HOW TO COMPLETE THIS TASK:
Where the data below has the string "Henry", return the whole line.

SUPPLIED RECORDS:
___

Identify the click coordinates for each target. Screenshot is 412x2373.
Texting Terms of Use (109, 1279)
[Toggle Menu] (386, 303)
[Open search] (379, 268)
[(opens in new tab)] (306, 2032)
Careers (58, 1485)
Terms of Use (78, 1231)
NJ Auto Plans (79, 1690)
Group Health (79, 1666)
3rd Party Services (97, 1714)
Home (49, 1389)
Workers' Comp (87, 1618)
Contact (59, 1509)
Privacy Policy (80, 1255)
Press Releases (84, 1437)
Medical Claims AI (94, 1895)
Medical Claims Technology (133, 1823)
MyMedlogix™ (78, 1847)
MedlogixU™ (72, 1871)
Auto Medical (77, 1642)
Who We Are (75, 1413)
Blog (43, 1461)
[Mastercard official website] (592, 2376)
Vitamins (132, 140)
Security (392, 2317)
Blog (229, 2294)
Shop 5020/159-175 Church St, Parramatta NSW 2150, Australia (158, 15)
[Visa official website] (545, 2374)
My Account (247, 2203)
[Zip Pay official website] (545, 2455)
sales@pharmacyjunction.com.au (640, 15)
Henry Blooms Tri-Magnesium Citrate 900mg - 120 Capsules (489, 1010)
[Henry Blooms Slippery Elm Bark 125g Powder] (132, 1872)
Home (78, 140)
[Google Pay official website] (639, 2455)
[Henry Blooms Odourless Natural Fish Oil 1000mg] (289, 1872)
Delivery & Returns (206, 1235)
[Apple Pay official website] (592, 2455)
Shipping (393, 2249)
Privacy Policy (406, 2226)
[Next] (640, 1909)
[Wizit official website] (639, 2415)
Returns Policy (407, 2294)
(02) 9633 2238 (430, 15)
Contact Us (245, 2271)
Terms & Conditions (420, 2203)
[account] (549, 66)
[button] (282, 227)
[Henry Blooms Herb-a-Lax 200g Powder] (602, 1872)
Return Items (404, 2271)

___

ANSWER:
Henry Blooms Tri-Magnesium Citrate 900mg - 120 Capsules (489, 1010)
[Henry Blooms Slippery Elm Bark 125g Powder] (132, 1872)
[Henry Blooms Odourless Natural Fish Oil 1000mg] (289, 1872)
[Henry Blooms Herb-a-Lax 200g Powder] (602, 1872)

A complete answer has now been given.